DATASET EXTRACT ▸
........

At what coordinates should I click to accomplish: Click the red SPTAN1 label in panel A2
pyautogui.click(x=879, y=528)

........

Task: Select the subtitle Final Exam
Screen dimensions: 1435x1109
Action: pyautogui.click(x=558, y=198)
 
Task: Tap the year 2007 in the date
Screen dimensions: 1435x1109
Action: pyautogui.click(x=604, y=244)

........

SET PROBLEM ▸
Rewrite the material starting at the line that contains "At what coordinates" and ending at the line that contains "pyautogui.click(x=879, y=528)", keeping the requests. Shift every coordinate in the answers up by 49.

COMPLETED EXERCISE ▸
At what coordinates should I click to accomplish: Click the red SPTAN1 label in panel A2
pyautogui.click(x=928, y=577)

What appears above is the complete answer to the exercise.